__DIRECTIVE__.
Count the rows below that contain the word "purple". Reply with the number only.

__STORED ROWS__.

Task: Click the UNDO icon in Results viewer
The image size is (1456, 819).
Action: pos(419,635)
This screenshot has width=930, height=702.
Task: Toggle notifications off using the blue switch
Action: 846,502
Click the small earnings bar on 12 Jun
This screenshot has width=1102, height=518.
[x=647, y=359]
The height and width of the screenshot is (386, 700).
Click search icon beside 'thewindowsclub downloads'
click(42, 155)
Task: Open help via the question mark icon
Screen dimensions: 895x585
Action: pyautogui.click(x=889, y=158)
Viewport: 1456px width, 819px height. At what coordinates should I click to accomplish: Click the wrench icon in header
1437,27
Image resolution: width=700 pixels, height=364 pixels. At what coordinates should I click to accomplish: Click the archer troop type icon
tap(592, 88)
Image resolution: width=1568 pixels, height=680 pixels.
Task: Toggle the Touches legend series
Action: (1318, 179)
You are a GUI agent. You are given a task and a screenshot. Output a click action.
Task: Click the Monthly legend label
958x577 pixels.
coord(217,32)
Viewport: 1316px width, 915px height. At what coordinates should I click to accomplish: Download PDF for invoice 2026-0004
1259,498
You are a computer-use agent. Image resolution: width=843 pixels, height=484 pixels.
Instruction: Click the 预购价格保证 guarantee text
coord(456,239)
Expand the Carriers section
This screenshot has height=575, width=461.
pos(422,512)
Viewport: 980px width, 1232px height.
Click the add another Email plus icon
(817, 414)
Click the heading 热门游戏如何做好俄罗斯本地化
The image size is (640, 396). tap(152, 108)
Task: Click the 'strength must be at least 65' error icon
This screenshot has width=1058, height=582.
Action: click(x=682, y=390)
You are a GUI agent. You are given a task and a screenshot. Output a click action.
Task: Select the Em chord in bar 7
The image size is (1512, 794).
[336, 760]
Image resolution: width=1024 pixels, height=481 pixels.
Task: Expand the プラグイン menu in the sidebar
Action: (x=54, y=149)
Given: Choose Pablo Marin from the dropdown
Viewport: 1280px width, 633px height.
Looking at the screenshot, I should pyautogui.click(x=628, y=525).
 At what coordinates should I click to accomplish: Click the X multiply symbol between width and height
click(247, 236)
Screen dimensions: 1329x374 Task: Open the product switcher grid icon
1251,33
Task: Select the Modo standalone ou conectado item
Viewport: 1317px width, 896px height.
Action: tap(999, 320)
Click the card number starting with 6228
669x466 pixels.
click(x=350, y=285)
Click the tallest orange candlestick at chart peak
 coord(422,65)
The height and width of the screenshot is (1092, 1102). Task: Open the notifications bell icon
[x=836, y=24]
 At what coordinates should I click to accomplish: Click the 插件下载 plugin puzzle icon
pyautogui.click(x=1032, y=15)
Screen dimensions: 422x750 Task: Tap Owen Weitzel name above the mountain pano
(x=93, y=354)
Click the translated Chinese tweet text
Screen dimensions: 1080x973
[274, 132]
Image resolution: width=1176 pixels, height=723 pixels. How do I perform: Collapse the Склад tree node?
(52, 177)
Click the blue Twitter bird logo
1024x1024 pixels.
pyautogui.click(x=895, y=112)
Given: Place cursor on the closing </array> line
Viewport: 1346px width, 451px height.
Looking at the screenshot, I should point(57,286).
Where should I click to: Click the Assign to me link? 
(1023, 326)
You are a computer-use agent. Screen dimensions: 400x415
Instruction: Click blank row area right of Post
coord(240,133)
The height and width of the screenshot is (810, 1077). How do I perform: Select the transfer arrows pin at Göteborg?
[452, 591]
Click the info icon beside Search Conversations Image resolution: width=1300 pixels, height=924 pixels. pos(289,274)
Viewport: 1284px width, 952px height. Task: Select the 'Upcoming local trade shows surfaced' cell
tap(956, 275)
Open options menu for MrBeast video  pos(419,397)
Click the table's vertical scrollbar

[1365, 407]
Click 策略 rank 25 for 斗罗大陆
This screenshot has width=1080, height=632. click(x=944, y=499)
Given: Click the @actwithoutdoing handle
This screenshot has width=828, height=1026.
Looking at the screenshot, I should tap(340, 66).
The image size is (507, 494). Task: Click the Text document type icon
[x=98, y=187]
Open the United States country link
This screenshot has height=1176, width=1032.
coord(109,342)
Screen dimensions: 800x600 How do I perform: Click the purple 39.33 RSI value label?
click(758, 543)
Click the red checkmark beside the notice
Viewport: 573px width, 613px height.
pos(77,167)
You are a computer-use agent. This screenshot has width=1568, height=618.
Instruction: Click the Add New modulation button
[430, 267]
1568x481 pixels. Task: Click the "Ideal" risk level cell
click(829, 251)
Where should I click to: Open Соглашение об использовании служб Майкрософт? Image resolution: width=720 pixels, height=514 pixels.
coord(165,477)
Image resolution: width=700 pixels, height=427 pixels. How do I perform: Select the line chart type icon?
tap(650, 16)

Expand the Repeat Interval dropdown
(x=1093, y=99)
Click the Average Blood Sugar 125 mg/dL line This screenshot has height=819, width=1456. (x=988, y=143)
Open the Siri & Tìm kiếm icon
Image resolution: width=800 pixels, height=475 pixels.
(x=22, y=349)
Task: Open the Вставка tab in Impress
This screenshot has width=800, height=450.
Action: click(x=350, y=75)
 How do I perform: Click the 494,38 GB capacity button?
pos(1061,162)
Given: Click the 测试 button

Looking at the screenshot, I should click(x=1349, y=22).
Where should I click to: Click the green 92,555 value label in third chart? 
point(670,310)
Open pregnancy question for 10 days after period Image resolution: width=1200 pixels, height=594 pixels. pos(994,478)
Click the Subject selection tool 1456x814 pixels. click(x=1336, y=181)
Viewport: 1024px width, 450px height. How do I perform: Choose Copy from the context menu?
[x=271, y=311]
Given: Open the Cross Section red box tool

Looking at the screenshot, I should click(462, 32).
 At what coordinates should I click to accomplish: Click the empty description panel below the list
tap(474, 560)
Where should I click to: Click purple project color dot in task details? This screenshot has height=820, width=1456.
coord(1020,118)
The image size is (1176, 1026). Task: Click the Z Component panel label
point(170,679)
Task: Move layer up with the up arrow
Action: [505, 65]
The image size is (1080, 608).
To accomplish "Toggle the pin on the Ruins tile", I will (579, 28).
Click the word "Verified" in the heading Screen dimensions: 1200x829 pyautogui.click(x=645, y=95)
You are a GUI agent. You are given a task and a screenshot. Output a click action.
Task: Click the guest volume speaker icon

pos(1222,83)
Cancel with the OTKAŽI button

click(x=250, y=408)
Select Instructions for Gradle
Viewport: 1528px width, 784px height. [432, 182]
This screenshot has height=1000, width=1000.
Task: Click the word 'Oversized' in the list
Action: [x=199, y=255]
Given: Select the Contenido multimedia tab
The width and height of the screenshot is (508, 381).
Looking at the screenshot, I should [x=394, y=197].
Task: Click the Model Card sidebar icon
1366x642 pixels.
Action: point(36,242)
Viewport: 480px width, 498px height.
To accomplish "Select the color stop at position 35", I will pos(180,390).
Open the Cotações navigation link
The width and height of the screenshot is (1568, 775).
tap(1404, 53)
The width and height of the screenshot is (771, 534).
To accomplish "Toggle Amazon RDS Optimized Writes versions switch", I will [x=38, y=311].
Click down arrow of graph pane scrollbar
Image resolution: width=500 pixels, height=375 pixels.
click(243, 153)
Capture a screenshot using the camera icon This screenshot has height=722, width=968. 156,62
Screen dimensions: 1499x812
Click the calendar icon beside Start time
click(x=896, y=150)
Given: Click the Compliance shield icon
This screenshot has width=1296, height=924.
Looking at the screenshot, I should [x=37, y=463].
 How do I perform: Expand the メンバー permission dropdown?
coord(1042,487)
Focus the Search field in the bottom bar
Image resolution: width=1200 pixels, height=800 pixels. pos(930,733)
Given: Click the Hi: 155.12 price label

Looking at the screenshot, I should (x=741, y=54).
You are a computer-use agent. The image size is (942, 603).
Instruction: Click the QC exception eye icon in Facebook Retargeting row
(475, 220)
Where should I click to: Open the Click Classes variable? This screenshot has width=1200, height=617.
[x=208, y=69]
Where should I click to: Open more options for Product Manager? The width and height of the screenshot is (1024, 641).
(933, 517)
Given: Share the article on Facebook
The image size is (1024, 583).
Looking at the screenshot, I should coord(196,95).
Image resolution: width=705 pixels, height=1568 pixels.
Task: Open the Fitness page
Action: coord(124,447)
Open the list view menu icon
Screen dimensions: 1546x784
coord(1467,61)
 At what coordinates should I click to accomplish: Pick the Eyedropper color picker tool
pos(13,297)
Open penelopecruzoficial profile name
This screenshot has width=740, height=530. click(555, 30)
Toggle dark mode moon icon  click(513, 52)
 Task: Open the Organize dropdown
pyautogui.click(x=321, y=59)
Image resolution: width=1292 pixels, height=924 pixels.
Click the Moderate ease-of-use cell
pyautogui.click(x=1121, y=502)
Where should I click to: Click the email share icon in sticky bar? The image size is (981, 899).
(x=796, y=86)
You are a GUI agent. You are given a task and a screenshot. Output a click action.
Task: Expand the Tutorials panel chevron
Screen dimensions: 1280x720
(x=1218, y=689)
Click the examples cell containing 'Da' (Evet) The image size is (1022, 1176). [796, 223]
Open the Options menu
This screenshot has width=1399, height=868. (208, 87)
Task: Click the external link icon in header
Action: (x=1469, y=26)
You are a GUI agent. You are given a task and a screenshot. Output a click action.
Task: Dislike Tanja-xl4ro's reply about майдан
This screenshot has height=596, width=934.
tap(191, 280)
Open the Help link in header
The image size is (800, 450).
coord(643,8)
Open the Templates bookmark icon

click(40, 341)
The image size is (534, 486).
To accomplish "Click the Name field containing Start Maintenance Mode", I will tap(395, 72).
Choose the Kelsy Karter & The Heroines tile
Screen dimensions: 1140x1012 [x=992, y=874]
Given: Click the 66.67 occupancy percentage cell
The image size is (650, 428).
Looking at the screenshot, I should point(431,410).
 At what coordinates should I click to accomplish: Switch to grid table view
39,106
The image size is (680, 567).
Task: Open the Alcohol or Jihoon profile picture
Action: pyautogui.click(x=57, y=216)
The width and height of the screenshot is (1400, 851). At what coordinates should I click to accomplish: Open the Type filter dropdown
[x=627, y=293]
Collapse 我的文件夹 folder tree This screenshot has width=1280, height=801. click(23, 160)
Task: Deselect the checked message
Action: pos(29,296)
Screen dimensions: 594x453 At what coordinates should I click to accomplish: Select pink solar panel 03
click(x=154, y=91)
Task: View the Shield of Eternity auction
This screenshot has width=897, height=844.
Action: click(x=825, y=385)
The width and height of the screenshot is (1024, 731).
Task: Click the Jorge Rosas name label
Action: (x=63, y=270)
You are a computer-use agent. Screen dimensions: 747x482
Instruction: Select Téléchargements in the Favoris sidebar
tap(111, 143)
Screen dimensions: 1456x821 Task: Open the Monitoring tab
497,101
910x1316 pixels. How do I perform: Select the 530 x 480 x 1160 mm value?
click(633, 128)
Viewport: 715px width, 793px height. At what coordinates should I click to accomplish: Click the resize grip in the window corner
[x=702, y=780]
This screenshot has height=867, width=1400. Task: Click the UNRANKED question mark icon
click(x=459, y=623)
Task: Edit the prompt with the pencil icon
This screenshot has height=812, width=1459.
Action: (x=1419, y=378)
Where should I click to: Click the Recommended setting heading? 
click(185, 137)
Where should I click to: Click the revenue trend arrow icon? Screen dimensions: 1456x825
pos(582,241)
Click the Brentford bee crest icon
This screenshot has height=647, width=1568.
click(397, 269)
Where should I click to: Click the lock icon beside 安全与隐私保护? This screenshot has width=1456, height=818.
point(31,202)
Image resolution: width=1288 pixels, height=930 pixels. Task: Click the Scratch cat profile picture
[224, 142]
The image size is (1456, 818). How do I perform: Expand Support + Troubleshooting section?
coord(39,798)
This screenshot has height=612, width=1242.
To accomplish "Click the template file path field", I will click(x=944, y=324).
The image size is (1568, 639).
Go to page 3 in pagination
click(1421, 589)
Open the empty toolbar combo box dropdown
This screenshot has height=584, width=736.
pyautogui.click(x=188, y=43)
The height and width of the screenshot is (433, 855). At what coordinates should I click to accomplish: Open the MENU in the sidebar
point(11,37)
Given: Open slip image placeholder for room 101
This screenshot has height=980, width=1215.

__SOLUTION BELOW__.
2